Train getting back on track at CHDC

The advent of spring will hail the coming of the “CHDC Flyer, ”the mini-train of the Conway Human Development Center. To say the event will be greeted with enthusiasm is putting it mildly.

For the people at the center — some 500 0r more — it has been a long time in coming. Climbing aboard for excursions around the campus is a grand exercise.

The little train that totes 20 people in three cars and a coach for non-ambulatory individuals has undergone considerable refinements, to the cars and engine.

Thanks to the accommodations of the CHDC Volunteer Council, the little train’s “choo-choo” will sing its happy sounds after a long hiatus, Excitement will emanate from the clients at the residential treatment center serving the needs of individuals with developmental disabilities.

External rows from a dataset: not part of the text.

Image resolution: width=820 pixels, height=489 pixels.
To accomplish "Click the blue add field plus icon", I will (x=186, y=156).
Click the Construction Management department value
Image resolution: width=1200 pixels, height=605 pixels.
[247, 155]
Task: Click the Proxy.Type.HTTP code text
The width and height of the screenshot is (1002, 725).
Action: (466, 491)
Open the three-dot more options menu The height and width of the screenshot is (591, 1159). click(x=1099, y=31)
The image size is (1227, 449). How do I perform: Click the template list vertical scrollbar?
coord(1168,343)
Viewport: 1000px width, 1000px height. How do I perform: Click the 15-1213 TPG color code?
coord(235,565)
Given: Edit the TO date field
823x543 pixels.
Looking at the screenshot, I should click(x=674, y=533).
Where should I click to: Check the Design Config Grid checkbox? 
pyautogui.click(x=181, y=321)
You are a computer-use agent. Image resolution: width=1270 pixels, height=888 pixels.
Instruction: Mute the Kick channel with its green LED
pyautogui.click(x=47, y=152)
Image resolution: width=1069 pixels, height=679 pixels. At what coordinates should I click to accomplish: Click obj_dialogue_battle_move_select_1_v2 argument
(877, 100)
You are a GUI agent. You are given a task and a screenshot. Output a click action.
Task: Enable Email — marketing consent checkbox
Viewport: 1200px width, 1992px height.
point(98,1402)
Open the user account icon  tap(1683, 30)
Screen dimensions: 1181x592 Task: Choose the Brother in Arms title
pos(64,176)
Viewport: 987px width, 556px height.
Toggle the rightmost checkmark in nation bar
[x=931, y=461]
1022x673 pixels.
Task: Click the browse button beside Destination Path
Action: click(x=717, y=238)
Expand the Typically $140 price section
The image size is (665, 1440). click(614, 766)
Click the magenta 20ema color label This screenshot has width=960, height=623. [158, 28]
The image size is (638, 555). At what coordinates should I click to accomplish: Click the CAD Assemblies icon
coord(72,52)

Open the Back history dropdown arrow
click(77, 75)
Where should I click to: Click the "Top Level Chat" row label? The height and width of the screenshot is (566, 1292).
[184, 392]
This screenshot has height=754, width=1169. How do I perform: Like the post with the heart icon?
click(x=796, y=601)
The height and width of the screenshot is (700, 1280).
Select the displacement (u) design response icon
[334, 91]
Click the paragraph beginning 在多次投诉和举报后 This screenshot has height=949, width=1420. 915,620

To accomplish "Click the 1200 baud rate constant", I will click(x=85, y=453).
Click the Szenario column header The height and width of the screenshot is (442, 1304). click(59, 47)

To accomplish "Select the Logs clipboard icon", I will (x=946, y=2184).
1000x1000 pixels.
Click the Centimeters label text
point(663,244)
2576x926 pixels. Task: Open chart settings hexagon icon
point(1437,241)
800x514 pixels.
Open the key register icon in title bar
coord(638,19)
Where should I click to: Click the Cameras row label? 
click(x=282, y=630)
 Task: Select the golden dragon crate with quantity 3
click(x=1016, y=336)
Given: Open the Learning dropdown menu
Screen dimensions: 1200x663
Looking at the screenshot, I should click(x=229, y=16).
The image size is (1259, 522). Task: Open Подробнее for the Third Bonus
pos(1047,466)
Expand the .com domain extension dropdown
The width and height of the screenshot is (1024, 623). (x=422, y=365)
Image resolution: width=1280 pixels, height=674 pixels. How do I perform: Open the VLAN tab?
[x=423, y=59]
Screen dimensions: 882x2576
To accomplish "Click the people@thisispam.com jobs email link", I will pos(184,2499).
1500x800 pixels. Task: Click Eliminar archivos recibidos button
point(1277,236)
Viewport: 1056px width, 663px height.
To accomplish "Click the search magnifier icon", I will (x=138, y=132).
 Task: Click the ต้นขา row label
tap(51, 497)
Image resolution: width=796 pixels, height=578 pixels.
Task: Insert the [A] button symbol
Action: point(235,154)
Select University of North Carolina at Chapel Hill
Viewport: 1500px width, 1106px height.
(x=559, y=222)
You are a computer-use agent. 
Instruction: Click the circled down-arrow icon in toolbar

The renewal of the mini-train is but one of the several projects of the CHDC Volunteer Council, an amalgam of local citizens who feel compelled to provide good works for the population of the center, projects that are not funded by state appropriations.

Over the past 30 years, the Volunteer Council has undertaken projects on the CHDC campus — a therapeutic pool and fitness center, a family visitation complex, installed an rod iron fence across the front of the campus along Siebemorgen Road, metal awning covers around the campus that provide shelter for the many residents, many of whom use wheelchairs. New playground equipment has been installed at the center’s park, and other improvements made all designed many ways to improve the life of these individuals.

The funds generated for these projects have come from the extraordinary generosity of citizens of Faulkner County. Every fund producing project, walkathons, bowling events, used clothing sales and others occasions have been met with marvelous response by the public.

The CHDC train has lain in “dry dock” since about 1990 when the track became damaged, making it unsafe, and the train was shut down because of water infiltrating from nearby retail properties.

The demise of the train was bitter news, especially to Martha Hogan of Conway who was a secretary in the Jenks Union Pacific shops. She was a member of the National Association of Railway Business Women, the organization that initially conceived the idea for the train at CHDC. The year was 1959.

She approached the railroad’s paint shop manager Jack Wright, another Conway resident who said Union Pacific would donate the materials to refurbish the train only if volunteer labor would do the job

Here Mike Mason, another Conway citizen and a painter for the railroad, enlisted a dozen or so Conway volunteers s to make over the interior of the CHDC train. The cars were trucked to North Little Rock shops, where sheet metal workers fabricated a new hood for the engine and made other refinements. They added a new coat of paint — the same colors of Union Pacific cars, and installed emblems front and rear. It was a splendid addition to the campus and gave clients happy times.

Now in 2014 the train has been reborn, a new coat of paint installed on is engine and cars refurbished. It awaits only word from Robert Huber, a member of the Volunteer Council, to give the “all-aboard” signal. Huber has worked for 42 years for the Missouri Pacific Lines and for the Union Pacific in the engineering department. He is being assisted by Jim Smith of Conway, a vehicle body repair specialist.

CHDC colors are being affixed and new trappings added to the cars. The engine is a 1957 Ford gas truck engine with four cylinders and in good shape.

It promises to be a spiffy vehicle, says Liz Litton, the Volunteer Council coordinator.

The recreation staff is primed to arrange for the train schedules of rides that await the happy throngs of riders.